Monetary policies will remain the key determinant of the direction of equity markets and the choice between growth and value.

Zehrid Osmani, portfolio manager at Martin Currie, said adjusting monetary policy expectations had been the dominant driver of share price returns in 2022.

Osmani expects this trend to continue in 2023 whilst the uncertain environment around inflation remains.

The big question is how much central banks will need to continue to hike interest rates to combat the elevated inflationary pressures.

Central banks are focused on inflation.
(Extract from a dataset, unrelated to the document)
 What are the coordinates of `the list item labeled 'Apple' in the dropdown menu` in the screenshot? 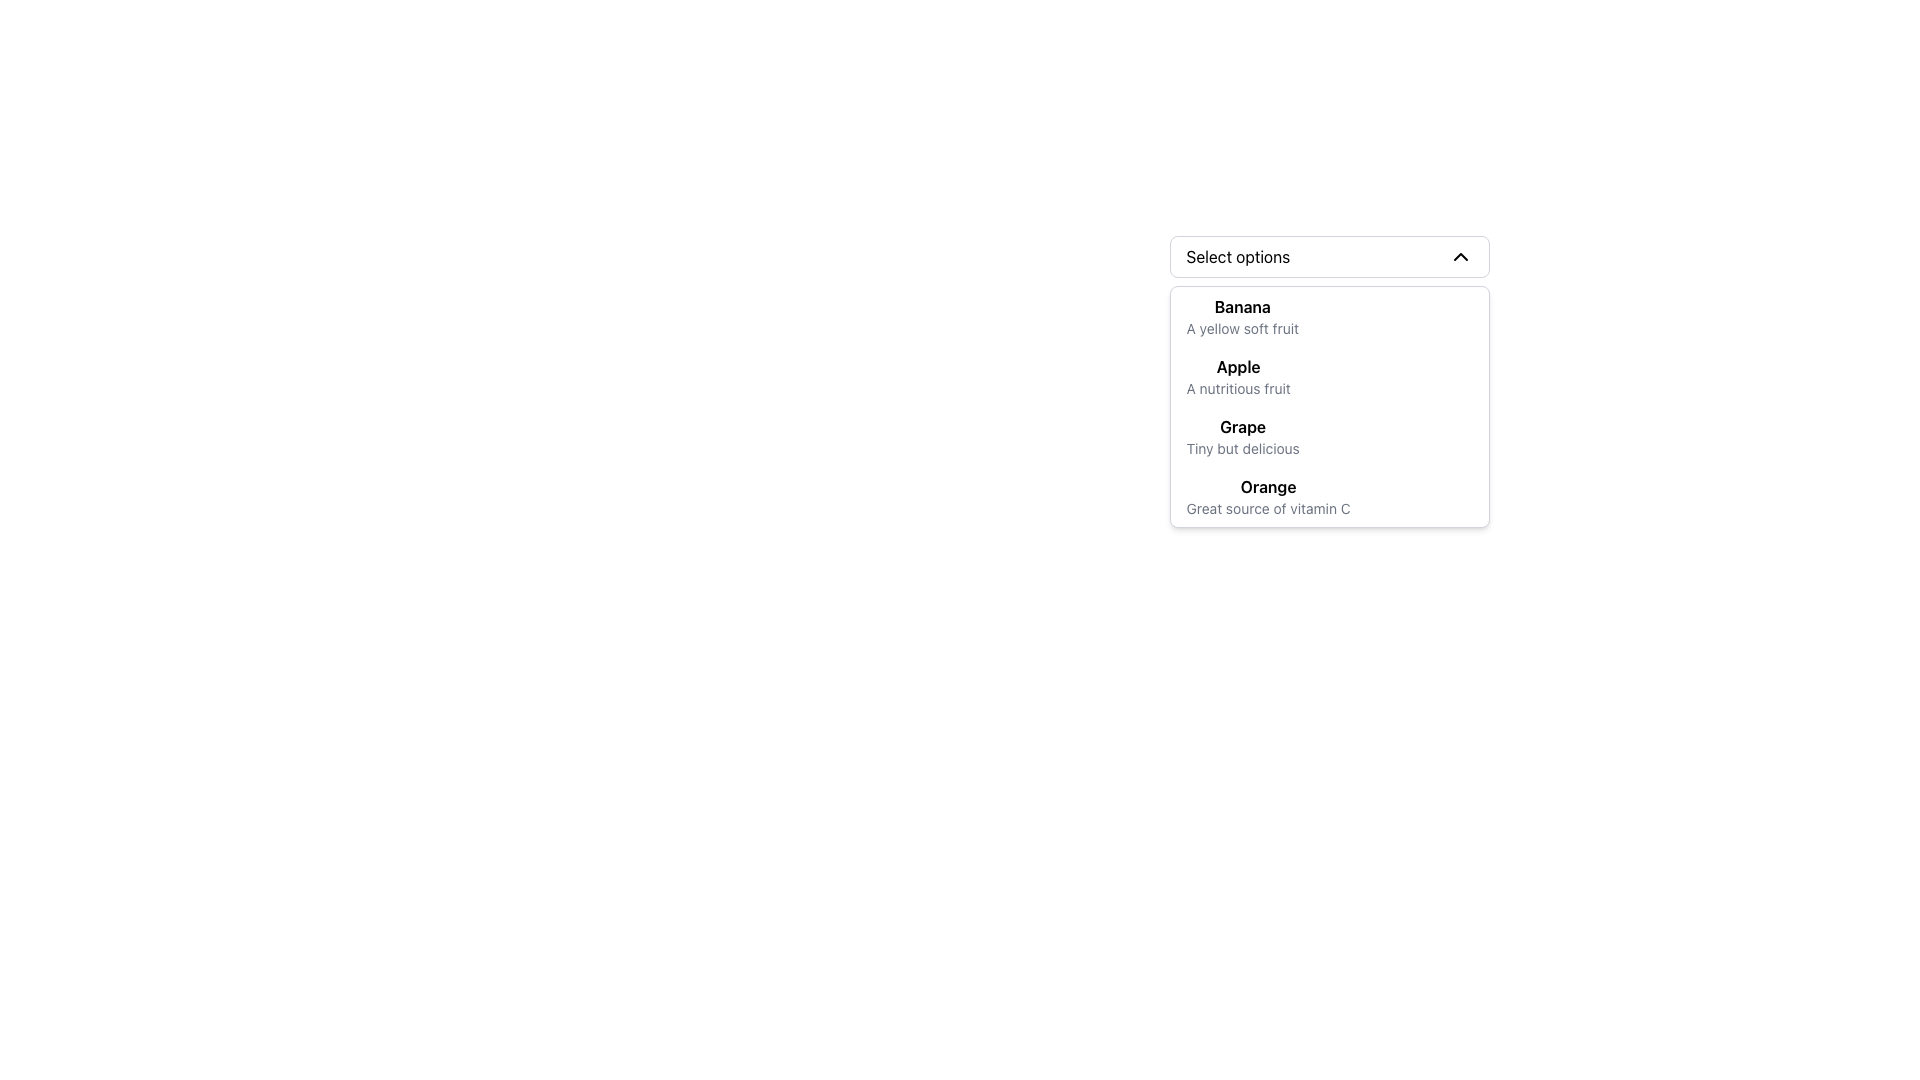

They have effectively moved from doing whatever it took to prop up growth to whatever it takes to reduce inflationary pressures.

During 2023, if inflationary prints overshoot expectations, monetary policies will likely need to further adjust upwards.

It will weigh negatively on equity returns and quality growth style, to the detriment of value.

Inversely, if inflation undershoots, monetary policy expectations will adjust downwards, supporting equity markets and the quality growth style.

“There is a likelihood that central banks start shifting their focus toward growth in 2023 if recessionary concerns grow significantly, as we detail further down,” Osmani said.

A sharp slowdown in 2023 remains Martin Currie’s core scenario.

“With leading indicators both on the manufacturing and services sides continuing to deteriorate, we believe that 2023 will be a year of low growth at the global and U.S. levels,” he said.

“We also believe that Europe is heading into stagflation.”

“An ongoing sharp slowdown in 2023 remains our core scenario at the global level with a probability of 65% to 70%.”

“We have also increased the probability of global stagflation in 2023 to 30% to 35%, up from 25% to 30% previously.”

The Chinese economy will be a key determinant of the global economic cycle since it is the second largest globally.

It will be difficult to predict the momentum in the Chinese economy, given the ongoing internal policy of zero-COVID, which could lead to periodic renewed regional lockdowns.

“China will be unlikely to change its stance on its zero-COVID policy, given its less active and less efficacious vaccination program and healthcare infrastructure,” he said.

“Any shift in policy stance on this front by Chinese authorities could lead to a rapid improvement in the country’s leading indicators.”

The improvement would, in turn, lead to an improvement in the global economic cycle.

For Europe, Martin Currie maintains its probability of stagflation at 70%, with a probability of a sharp slowdown at only about 30%.

Europe’s economic momentum will be influenced by Chinese indicators, given the exposure to China by the European Union region and the more cyclical exposure of the European market.

Energy supply risks in Europe will likely come back in focus again as we approach the winter 2023 months.

Any renewed risk of energy rationing could put further downward pressure on economic activity in that region in the second half of the year.

Geopolitical risks remain omnipresent, both in Europe and Asia.

The Russia-Ukraine conflict remains an important focal point, with a risk of escalation in the conflict and broadening of the conflict to the NATO block.

The ongoing energy supply risk for Europe will also be important, with the EU block needing to continue to make progress toward eliminating its dependence on Russian gas.

“Ultimately, we believe that Russia’s importance on the international scene will have been permanently diminished,” Osmani said.

“A resolution to this conflict could be an important driver of a risk-on rally in European equities in our view.”